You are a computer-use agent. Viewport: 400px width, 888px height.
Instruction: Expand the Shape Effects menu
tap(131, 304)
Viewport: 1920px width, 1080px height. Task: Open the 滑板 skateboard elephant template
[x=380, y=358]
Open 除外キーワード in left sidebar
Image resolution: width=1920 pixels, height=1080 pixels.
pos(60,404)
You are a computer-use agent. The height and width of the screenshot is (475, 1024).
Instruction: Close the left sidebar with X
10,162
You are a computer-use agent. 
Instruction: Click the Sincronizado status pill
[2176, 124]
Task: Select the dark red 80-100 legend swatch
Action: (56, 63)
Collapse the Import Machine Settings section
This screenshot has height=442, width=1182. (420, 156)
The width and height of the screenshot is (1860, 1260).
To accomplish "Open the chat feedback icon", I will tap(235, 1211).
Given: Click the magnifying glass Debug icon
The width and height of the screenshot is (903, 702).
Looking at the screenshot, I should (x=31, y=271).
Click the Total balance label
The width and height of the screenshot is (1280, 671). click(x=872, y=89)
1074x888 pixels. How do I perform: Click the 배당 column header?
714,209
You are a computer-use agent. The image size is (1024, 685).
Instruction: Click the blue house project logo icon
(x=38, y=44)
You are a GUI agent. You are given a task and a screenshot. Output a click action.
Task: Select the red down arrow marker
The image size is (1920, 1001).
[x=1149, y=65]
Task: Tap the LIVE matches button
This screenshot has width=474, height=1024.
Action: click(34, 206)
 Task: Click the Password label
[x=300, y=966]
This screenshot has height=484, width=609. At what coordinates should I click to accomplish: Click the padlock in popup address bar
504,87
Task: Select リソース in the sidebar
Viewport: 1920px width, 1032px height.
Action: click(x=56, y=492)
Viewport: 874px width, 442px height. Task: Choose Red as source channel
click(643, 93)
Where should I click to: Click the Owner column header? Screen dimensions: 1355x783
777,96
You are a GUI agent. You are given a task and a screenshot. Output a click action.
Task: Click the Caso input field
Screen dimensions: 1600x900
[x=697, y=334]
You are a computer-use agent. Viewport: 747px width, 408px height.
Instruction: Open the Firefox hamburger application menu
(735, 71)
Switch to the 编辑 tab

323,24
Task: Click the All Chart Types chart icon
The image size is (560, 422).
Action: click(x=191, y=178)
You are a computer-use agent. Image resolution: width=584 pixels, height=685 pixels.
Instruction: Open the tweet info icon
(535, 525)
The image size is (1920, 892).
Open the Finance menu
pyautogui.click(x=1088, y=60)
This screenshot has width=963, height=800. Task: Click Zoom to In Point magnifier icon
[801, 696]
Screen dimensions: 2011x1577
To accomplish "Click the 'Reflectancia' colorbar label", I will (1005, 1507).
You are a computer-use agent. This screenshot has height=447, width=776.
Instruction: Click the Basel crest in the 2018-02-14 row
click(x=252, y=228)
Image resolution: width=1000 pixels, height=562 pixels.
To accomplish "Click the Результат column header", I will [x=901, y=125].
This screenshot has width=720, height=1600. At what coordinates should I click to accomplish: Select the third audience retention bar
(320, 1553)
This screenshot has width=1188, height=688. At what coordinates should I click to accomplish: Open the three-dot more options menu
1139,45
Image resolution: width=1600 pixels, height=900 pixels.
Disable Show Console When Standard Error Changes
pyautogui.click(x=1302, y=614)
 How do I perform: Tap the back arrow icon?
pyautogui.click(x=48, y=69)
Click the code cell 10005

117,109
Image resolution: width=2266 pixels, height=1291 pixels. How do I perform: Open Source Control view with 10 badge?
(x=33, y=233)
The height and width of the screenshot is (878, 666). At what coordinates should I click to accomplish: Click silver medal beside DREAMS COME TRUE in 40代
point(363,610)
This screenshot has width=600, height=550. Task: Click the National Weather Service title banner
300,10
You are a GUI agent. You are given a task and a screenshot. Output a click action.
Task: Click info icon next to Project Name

---+---

Can you update the lines above so that each "computer-use agent" becomes "screen navigation assistant", with nothing else changed?

You are a screen navigation assistant. Viewport: 400px width, 888px height.
Instruction: Expand the Shape Effects menu
tap(131, 304)
Viewport: 1920px width, 1080px height. Task: Open the 滑板 skateboard elephant template
[x=380, y=358]
Open 除外キーワード in left sidebar
Image resolution: width=1920 pixels, height=1080 pixels.
pos(60,404)
You are a screen navigation assistant. The height and width of the screenshot is (475, 1024).
Instruction: Close the left sidebar with X
10,162
You are a screen navigation assistant. 
Instruction: Click the Sincronizado status pill
[2176, 124]
Task: Select the dark red 80-100 legend swatch
Action: (56, 63)
Collapse the Import Machine Settings section
This screenshot has height=442, width=1182. (420, 156)
The width and height of the screenshot is (1860, 1260).
To accomplish "Open the chat feedback icon", I will tap(235, 1211).
Given: Click the magnifying glass Debug icon
The width and height of the screenshot is (903, 702).
Looking at the screenshot, I should (x=31, y=271).
Click the Total balance label
The width and height of the screenshot is (1280, 671). click(x=872, y=89)
1074x888 pixels. How do I perform: Click the 배당 column header?
714,209
You are a screen navigation assistant. The image size is (1024, 685).
Instruction: Click the blue house project logo icon
(x=38, y=44)
You are a GUI agent. You are given a task and a screenshot. Output a click action.
Task: Select the red down arrow marker
The image size is (1920, 1001).
[x=1149, y=65]
Task: Tap the LIVE matches button
This screenshot has width=474, height=1024.
Action: click(34, 206)
 Task: Click the Password label
[x=300, y=966]
This screenshot has height=484, width=609. At what coordinates should I click to accomplish: Click the padlock in popup address bar
504,87
Task: Select リソース in the sidebar
Viewport: 1920px width, 1032px height.
Action: click(x=56, y=492)
Viewport: 874px width, 442px height. Task: Choose Red as source channel
click(643, 93)
Where should I click to: Click the Owner column header? Screen dimensions: 1355x783
777,96
You are a GUI agent. You are given a task and a screenshot. Output a click action.
Task: Click the Caso input field
Screen dimensions: 1600x900
[x=697, y=334]
You are a screen navigation assistant. Viewport: 747px width, 408px height.
Instruction: Open the Firefox hamburger application menu
(735, 71)
Switch to the 编辑 tab

323,24
Task: Click the All Chart Types chart icon
The image size is (560, 422).
Action: click(x=191, y=178)
You are a screen navigation assistant. Image resolution: width=584 pixels, height=685 pixels.
Instruction: Open the tweet info icon
(535, 525)
The image size is (1920, 892).
Open the Finance menu
pyautogui.click(x=1088, y=60)
This screenshot has width=963, height=800. Task: Click Zoom to In Point magnifier icon
[801, 696]
Screen dimensions: 2011x1577
To accomplish "Click the 'Reflectancia' colorbar label", I will (1005, 1507).
You are a screen navigation assistant. This screenshot has height=447, width=776.
Instruction: Click the Basel crest in the 2018-02-14 row
click(x=252, y=228)
Image resolution: width=1000 pixels, height=562 pixels.
To accomplish "Click the Результат column header", I will [x=901, y=125].
This screenshot has width=720, height=1600. At what coordinates should I click to accomplish: Select the third audience retention bar
(320, 1553)
This screenshot has width=1188, height=688. At what coordinates should I click to accomplish: Open the three-dot more options menu
1139,45
Image resolution: width=1600 pixels, height=900 pixels.
Disable Show Console When Standard Error Changes
pyautogui.click(x=1302, y=614)
 How do I perform: Tap the back arrow icon?
pyautogui.click(x=48, y=69)
Click the code cell 10005

117,109
Image resolution: width=2266 pixels, height=1291 pixels. How do I perform: Open Source Control view with 10 badge?
(x=33, y=233)
The height and width of the screenshot is (878, 666). At what coordinates should I click to accomplish: Click silver medal beside DREAMS COME TRUE in 40代
point(363,610)
This screenshot has width=600, height=550. Task: Click the National Weather Service title banner
300,10
You are a GUI agent. You are given a task and a screenshot. Output a click action.
Task: Click info icon next to Project Name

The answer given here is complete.